┏━━
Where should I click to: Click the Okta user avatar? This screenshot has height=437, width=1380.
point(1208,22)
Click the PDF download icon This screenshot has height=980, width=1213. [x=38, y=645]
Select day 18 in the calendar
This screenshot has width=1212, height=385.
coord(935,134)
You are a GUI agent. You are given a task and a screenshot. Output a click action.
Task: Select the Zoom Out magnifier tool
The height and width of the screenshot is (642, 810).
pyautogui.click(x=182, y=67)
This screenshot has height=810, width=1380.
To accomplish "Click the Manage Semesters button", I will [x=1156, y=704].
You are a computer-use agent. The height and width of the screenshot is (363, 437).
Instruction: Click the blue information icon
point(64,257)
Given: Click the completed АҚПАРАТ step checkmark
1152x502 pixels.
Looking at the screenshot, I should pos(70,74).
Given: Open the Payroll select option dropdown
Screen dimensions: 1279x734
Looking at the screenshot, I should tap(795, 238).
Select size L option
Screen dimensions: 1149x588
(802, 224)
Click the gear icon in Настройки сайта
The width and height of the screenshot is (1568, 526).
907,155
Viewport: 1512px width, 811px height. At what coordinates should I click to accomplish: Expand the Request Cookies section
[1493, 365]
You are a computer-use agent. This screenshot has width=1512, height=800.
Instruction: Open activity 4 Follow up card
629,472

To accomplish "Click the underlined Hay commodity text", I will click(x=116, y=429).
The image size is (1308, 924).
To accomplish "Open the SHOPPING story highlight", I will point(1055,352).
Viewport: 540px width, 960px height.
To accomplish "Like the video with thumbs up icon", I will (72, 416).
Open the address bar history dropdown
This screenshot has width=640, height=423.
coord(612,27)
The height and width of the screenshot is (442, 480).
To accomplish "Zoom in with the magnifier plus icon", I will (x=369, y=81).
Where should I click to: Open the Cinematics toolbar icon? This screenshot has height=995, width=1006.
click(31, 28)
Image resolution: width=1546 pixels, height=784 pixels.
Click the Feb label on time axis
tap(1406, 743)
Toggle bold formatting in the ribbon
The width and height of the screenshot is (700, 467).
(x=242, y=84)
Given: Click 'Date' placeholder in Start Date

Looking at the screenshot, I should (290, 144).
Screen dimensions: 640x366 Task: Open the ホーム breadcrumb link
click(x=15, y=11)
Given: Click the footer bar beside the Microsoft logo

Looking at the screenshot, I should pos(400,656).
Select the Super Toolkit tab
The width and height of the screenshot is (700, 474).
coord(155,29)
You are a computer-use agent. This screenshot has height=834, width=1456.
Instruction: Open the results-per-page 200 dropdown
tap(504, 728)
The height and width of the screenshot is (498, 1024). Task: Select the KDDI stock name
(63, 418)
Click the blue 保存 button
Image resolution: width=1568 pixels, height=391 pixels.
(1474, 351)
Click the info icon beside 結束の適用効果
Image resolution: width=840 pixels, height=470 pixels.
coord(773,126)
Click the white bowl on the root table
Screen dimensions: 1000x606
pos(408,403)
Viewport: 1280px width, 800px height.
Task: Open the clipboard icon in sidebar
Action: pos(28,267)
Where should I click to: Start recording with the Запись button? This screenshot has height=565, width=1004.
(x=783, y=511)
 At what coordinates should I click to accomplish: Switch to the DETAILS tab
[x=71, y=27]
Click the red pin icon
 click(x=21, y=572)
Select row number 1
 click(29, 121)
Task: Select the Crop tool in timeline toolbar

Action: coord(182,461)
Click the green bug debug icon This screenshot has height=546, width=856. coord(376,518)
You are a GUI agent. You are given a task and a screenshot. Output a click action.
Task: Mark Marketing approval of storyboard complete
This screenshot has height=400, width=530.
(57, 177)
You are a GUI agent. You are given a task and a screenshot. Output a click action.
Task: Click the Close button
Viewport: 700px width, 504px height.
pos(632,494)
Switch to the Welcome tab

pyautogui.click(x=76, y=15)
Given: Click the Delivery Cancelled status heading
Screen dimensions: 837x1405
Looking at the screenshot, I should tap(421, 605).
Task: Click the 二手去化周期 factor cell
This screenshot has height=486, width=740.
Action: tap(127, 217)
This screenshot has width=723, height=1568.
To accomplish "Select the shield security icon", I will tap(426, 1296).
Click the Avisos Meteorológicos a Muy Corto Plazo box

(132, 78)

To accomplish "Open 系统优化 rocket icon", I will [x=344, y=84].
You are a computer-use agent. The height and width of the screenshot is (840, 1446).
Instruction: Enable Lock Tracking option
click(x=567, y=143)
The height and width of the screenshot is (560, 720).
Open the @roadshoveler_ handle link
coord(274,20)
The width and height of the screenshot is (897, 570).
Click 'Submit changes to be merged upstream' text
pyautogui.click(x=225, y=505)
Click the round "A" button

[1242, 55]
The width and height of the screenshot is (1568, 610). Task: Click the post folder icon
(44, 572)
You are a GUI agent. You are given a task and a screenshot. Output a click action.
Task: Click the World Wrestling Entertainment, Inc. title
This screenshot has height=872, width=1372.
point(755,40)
┗━━
Go to the line with "Task: Select the Zoom Out magnifier tool" in the entries above and repeat every line from there through the line with "Select the Super Toolkit tab", exactly and with no other text.

Task: Select the Zoom Out magnifier tool
The height and width of the screenshot is (642, 810).
pyautogui.click(x=182, y=67)
This screenshot has height=810, width=1380.
To accomplish "Click the Manage Semesters button", I will [x=1156, y=704].
You are a computer-use agent. The height and width of the screenshot is (363, 437).
Instruction: Click the blue information icon
point(64,257)
Given: Click the completed АҚПАРАТ step checkmark
1152x502 pixels.
Looking at the screenshot, I should pos(70,74).
Given: Open the Payroll select option dropdown
Screen dimensions: 1279x734
Looking at the screenshot, I should tap(795, 238).
Select size L option
Screen dimensions: 1149x588
(802, 224)
Click the gear icon in Настройки сайта
The width and height of the screenshot is (1568, 526).
907,155
Viewport: 1512px width, 811px height. At what coordinates should I click to accomplish: Expand the Request Cookies section
[1493, 365]
You are a computer-use agent. This screenshot has width=1512, height=800.
Instruction: Open activity 4 Follow up card
629,472

To accomplish "Click the underlined Hay commodity text", I will click(x=116, y=429).
The image size is (1308, 924).
To accomplish "Open the SHOPPING story highlight", I will point(1055,352).
Viewport: 540px width, 960px height.
To accomplish "Like the video with thumbs up icon", I will (72, 416).
Open the address bar history dropdown
This screenshot has width=640, height=423.
coord(612,27)
The height and width of the screenshot is (442, 480).
To accomplish "Zoom in with the magnifier plus icon", I will (x=369, y=81).
Where should I click to: Open the Cinematics toolbar icon? This screenshot has height=995, width=1006.
click(31, 28)
Image resolution: width=1546 pixels, height=784 pixels.
Click the Feb label on time axis
tap(1406, 743)
Toggle bold formatting in the ribbon
The width and height of the screenshot is (700, 467).
(x=242, y=84)
Given: Click 'Date' placeholder in Start Date

Looking at the screenshot, I should (290, 144).
Screen dimensions: 640x366 Task: Open the ホーム breadcrumb link
click(x=15, y=11)
Given: Click the footer bar beside the Microsoft logo

Looking at the screenshot, I should pos(400,656).
Select the Super Toolkit tab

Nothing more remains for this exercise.